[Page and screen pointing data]
☆ ☆ ☆ ☆ ☆

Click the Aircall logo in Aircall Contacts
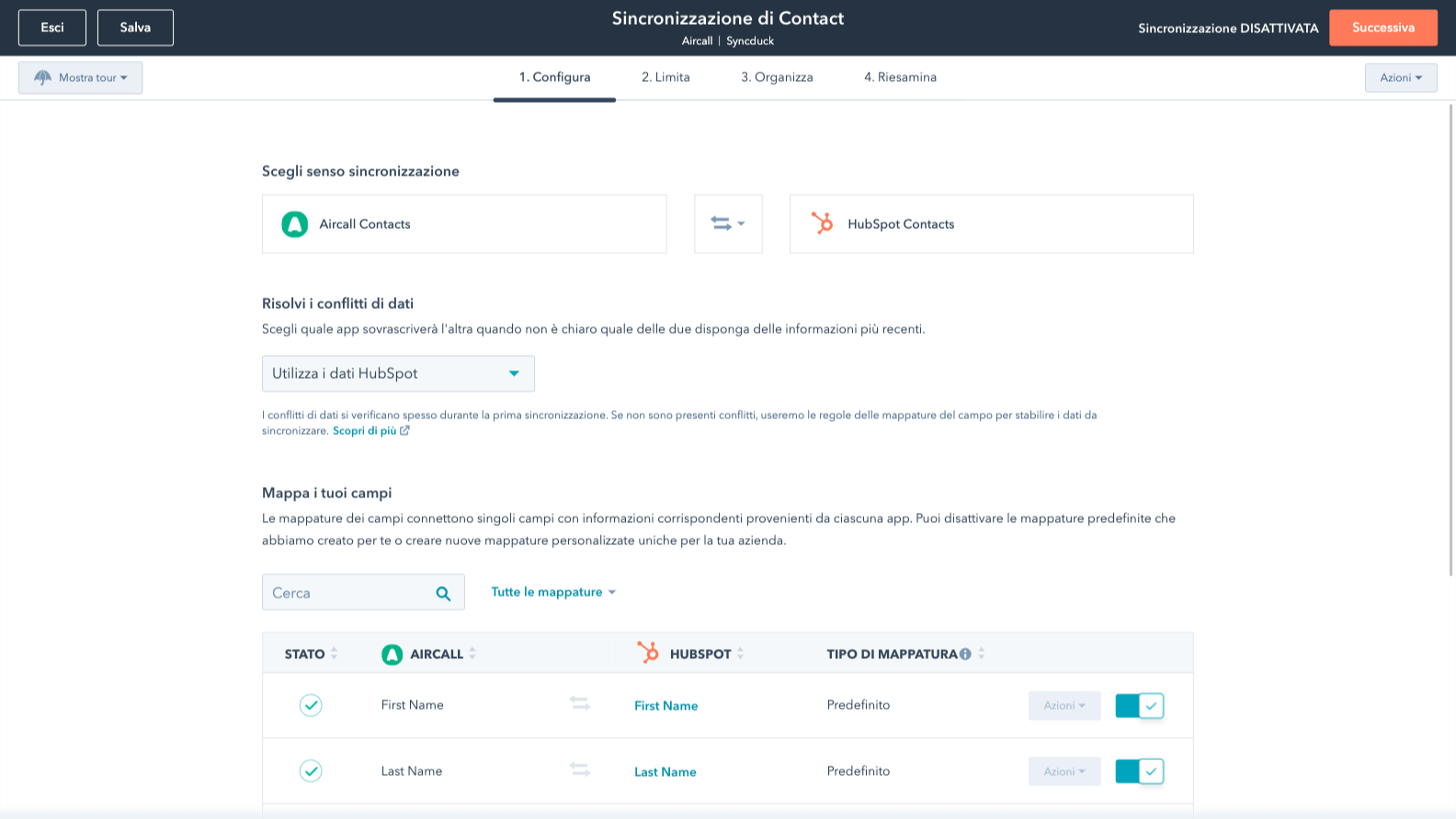 coord(294,224)
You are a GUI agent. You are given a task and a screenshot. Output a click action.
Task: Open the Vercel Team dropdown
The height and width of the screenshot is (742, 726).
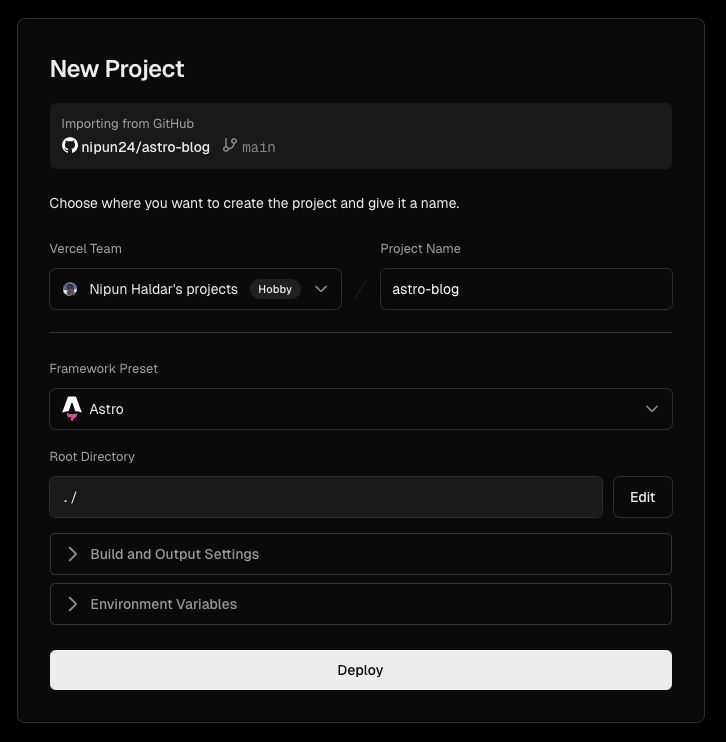point(195,289)
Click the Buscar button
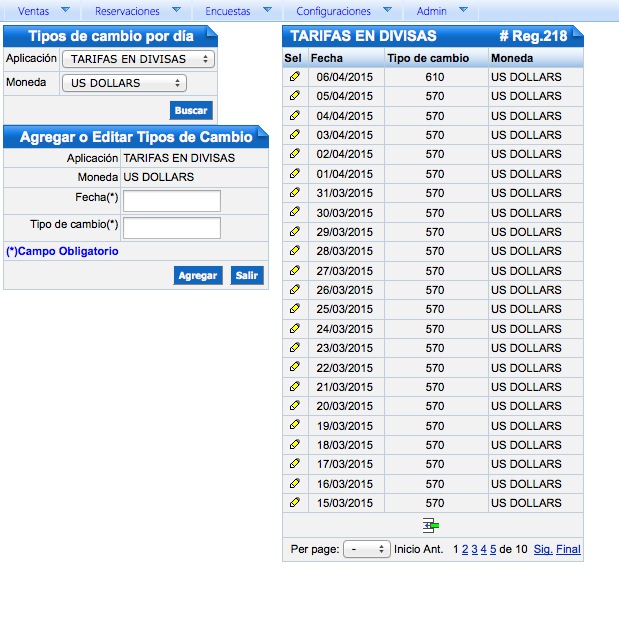 pos(192,110)
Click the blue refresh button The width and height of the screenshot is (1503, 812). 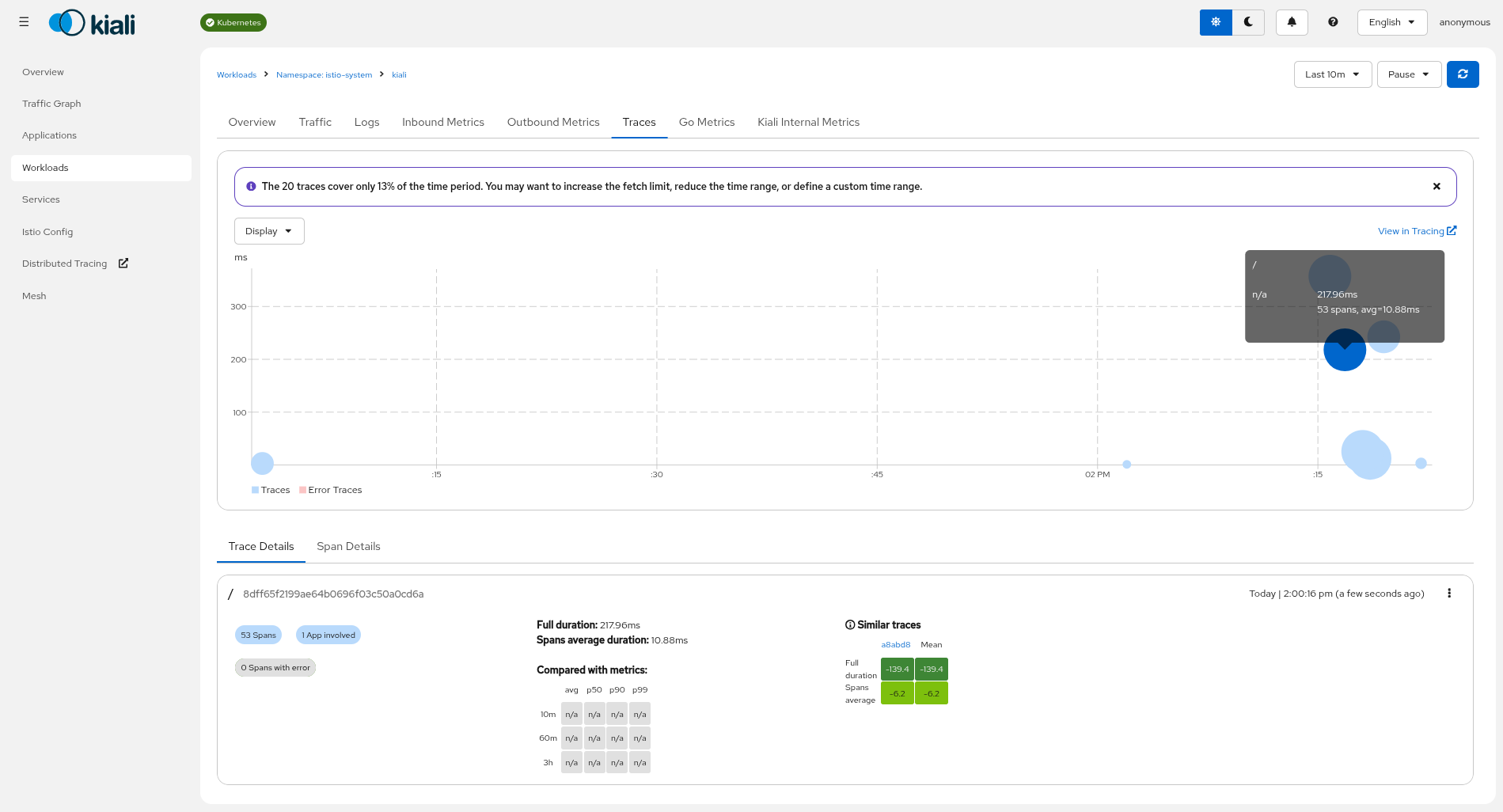click(x=1462, y=74)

☆ ☆ ☆ ☆ ☆

**Problem requirements**
Format the records as a numbered list, one line per item and no blank lines, covering the part that starts at the beginning of the records and ends with the line containing "pos(192,110)". Leave the pictures out of the answer.

**Reply**
1. Click the Aircall logo in Aircall Contacts
2.  coord(294,224)
3. You are a GUI agent. You are given a task and a screenshot. Output a click action.
4. Task: Open the Vercel Team dropdown
5. The height and width of the screenshot is (742, 726).
6. point(195,289)
7. Click the Buscar button
8.  pos(192,110)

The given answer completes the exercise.